(Collected data entries)
•••••
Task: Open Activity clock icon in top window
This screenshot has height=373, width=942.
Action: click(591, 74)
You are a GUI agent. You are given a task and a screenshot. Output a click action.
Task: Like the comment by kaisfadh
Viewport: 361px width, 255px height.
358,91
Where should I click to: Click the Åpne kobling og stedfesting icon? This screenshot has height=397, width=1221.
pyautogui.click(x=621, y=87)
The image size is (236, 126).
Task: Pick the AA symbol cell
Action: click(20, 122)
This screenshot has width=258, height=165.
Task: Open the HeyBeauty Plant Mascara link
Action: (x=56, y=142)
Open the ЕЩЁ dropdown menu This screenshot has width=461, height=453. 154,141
•••••
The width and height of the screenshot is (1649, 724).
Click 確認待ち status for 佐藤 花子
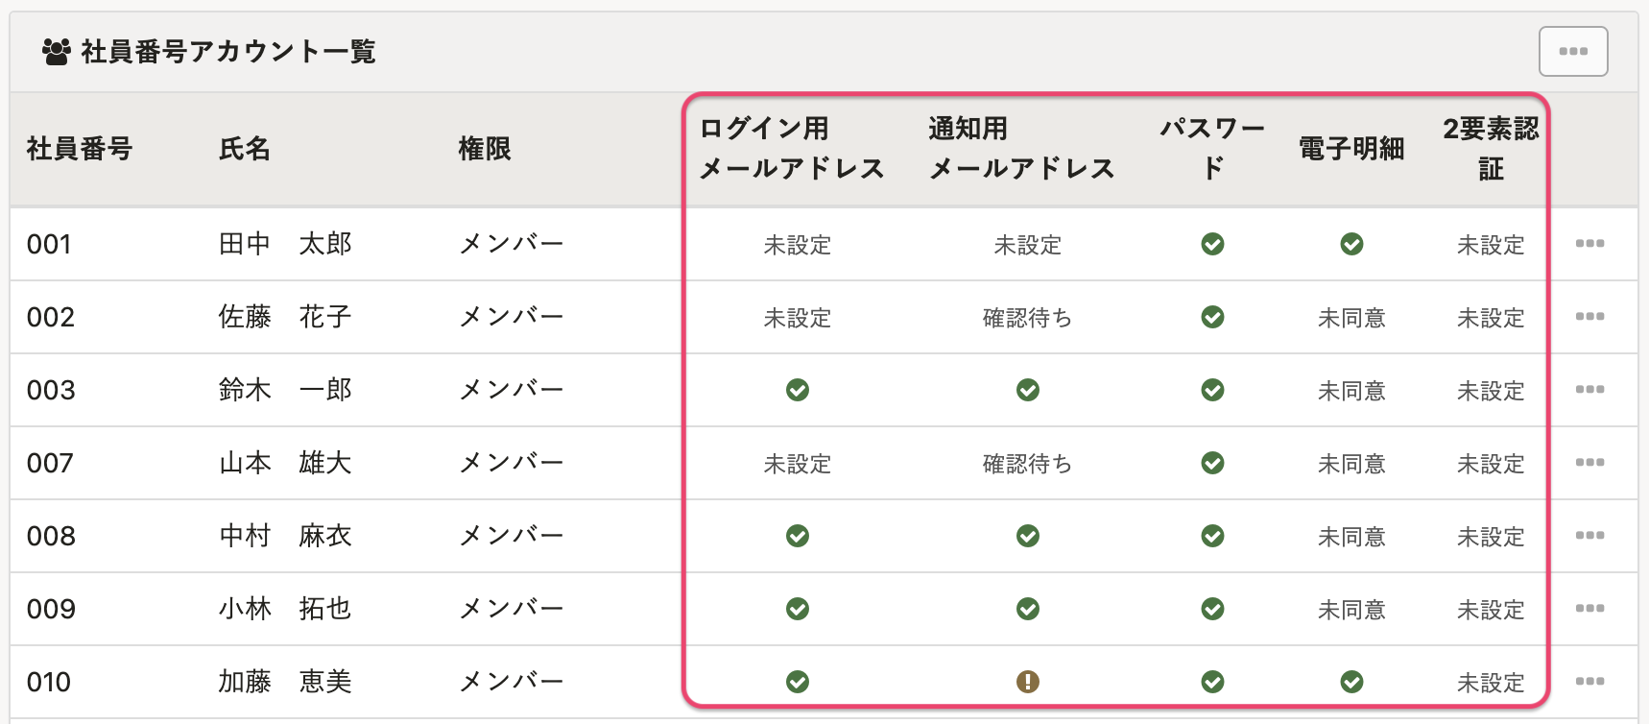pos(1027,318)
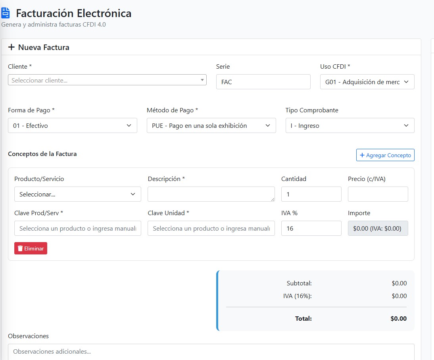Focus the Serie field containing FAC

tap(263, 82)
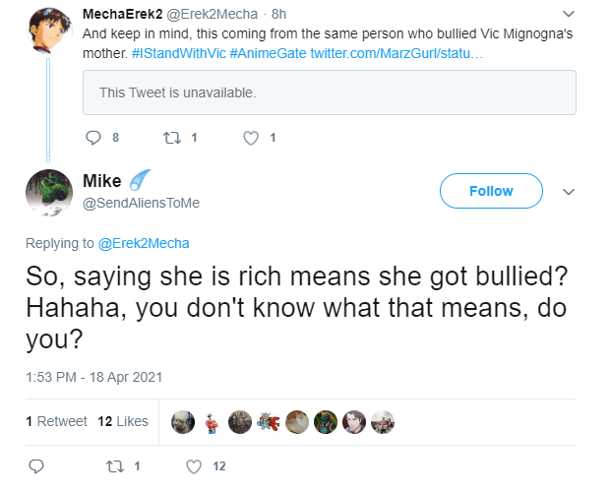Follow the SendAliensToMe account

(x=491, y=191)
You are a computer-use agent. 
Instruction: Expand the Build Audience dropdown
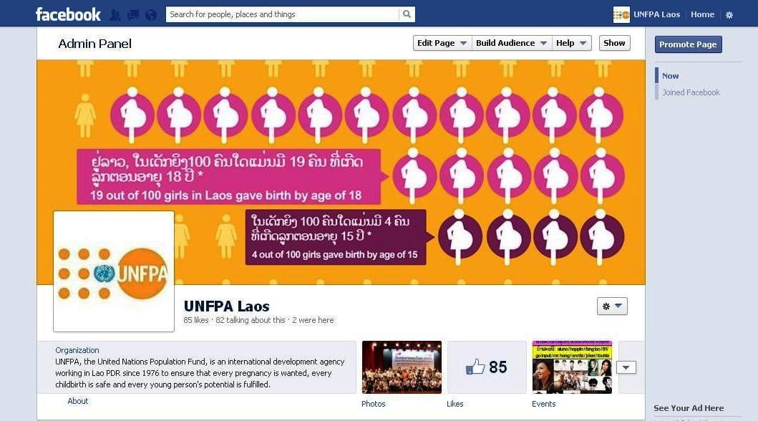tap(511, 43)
•••••
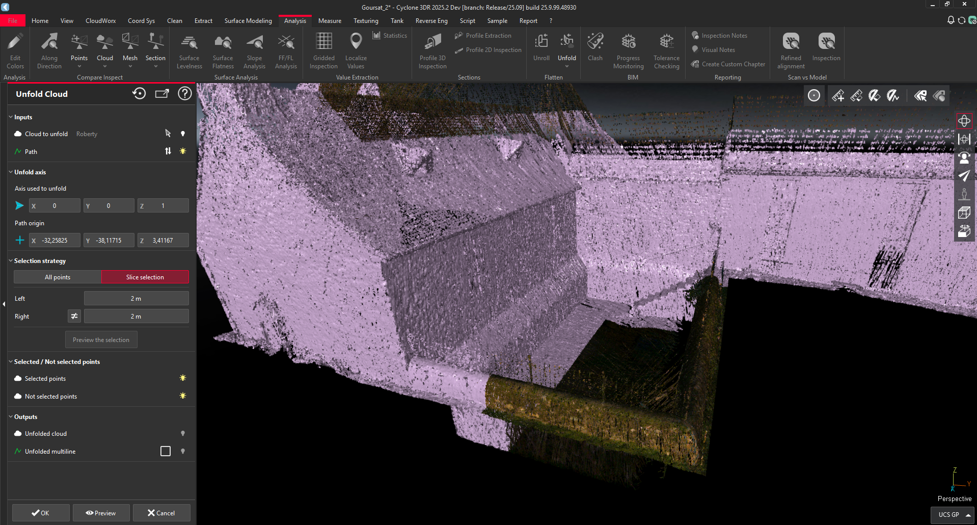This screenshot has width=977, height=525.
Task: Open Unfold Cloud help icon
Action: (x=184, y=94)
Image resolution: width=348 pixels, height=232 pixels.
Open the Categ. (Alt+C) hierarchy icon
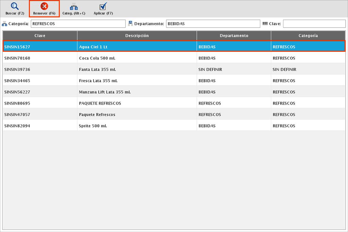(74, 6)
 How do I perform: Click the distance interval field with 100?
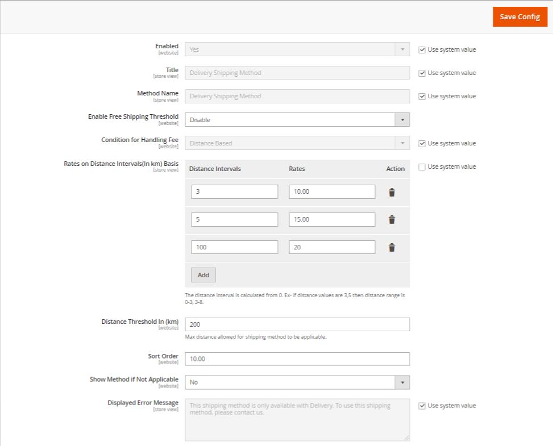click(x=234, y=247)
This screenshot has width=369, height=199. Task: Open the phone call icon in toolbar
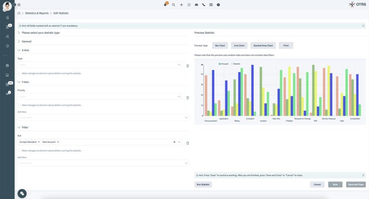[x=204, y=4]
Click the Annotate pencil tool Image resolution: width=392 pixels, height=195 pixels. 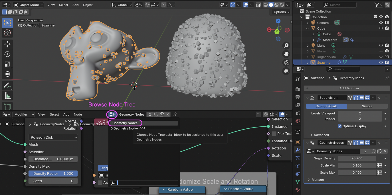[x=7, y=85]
•••••
Reproduce only the lines above, starting at the line with "Task: Like the comment by kaisfadh" and ending at the line with "Open the ЕЩЁ", exactly as written.

◆ **Task answer**
Task: Like the comment by kaisfadh
Viewport: 361px width, 255px height.
358,91
Where should I click to: Click the Åpne kobling og stedfesting icon? This screenshot has height=397, width=1221.
pyautogui.click(x=621, y=87)
The image size is (236, 126).
Task: Pick the AA symbol cell
Action: click(20, 122)
This screenshot has width=258, height=165.
Task: Open the HeyBeauty Plant Mascara link
Action: (x=56, y=142)
Open the ЕЩЁ dropdown menu This screenshot has width=461, height=453. 154,141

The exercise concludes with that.